(Exercise inputs begins)

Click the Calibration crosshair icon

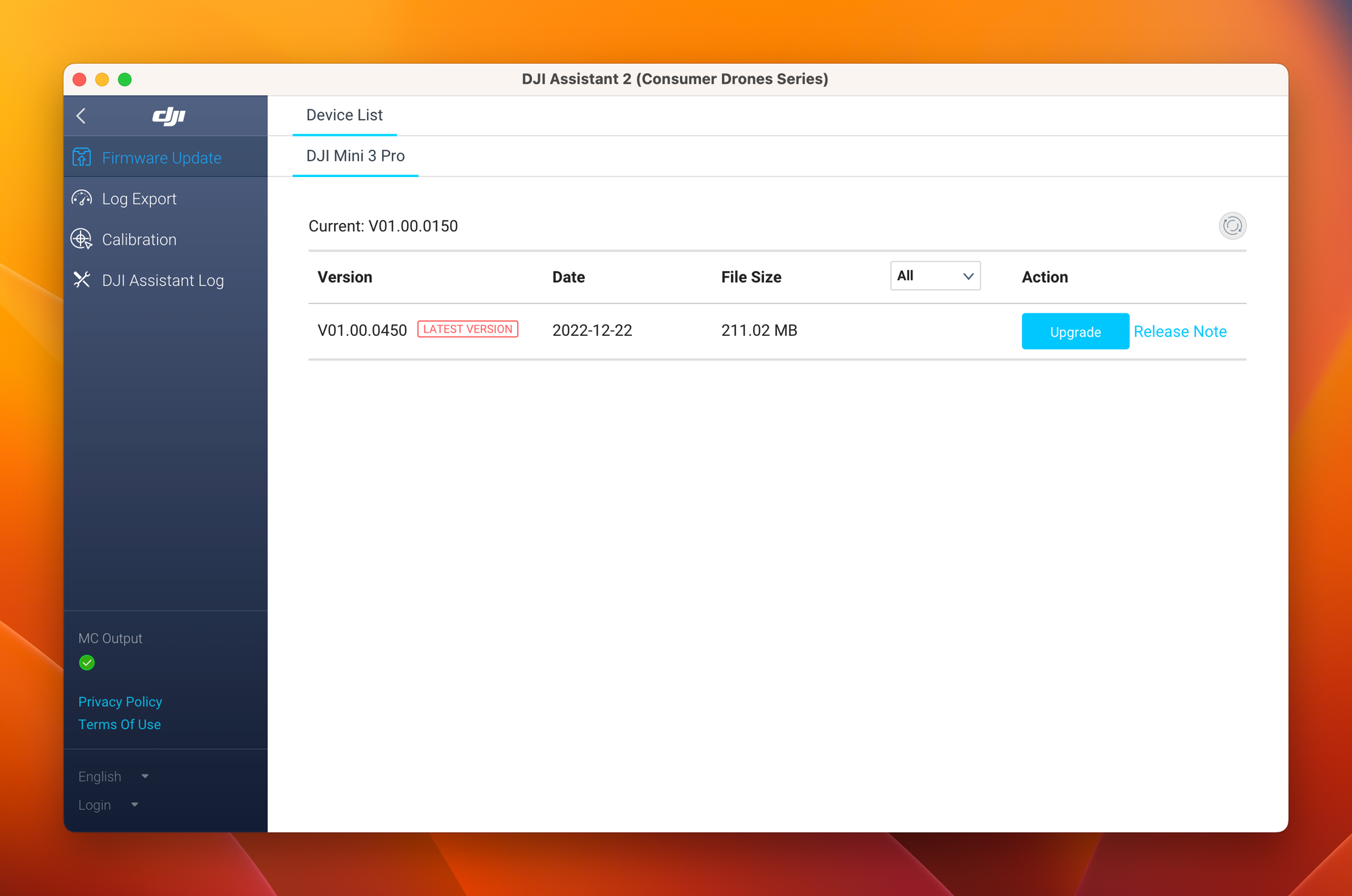[x=82, y=239]
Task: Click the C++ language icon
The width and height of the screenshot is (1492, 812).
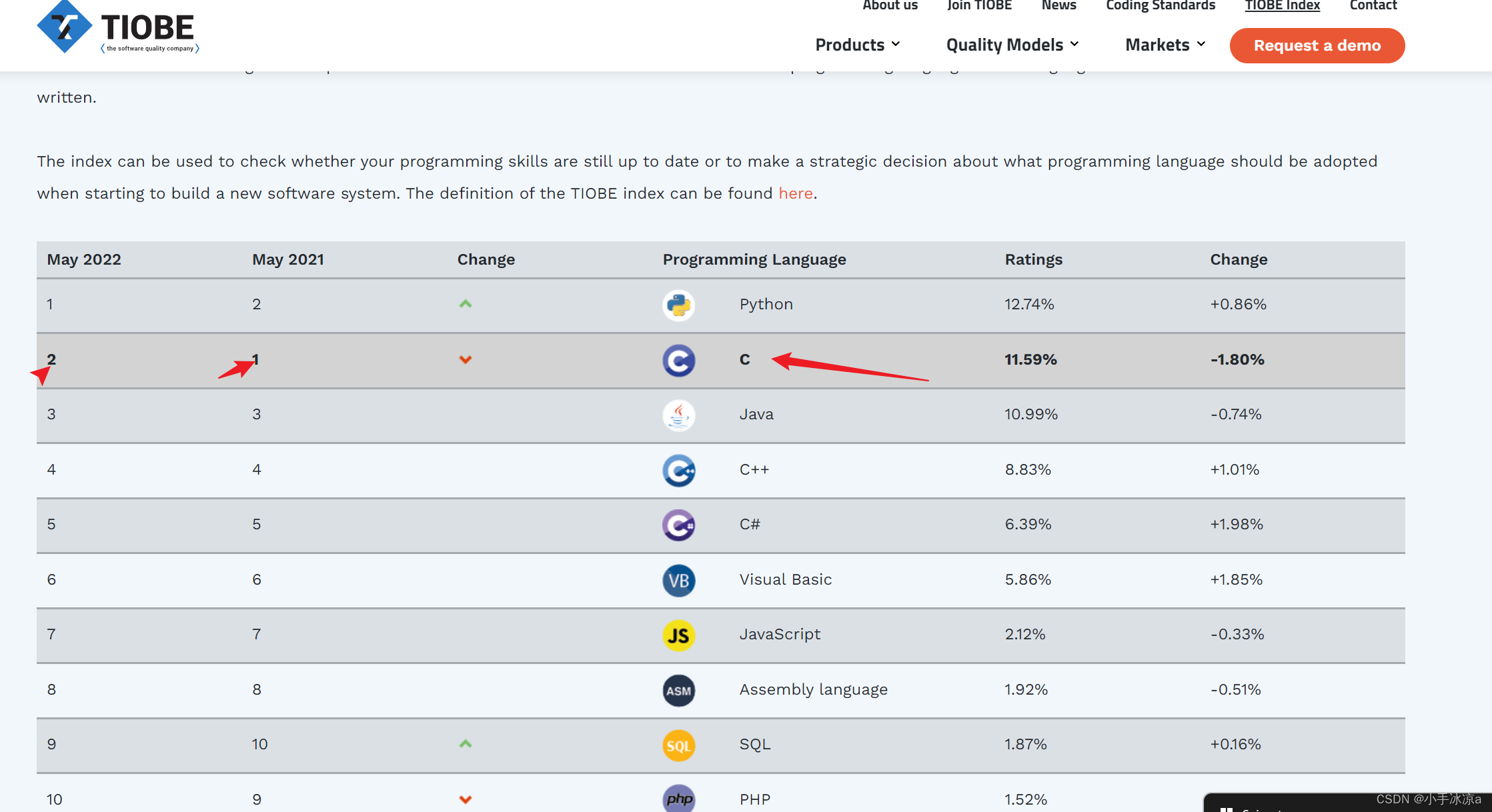Action: (x=678, y=471)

(Exercise inputs ends)

Quote every record above exactly, leaving out the pictures.

Click the Calibration crosshair icon

[x=82, y=239]
Task: Click the C++ language icon
The width and height of the screenshot is (1492, 812).
Action: (x=678, y=471)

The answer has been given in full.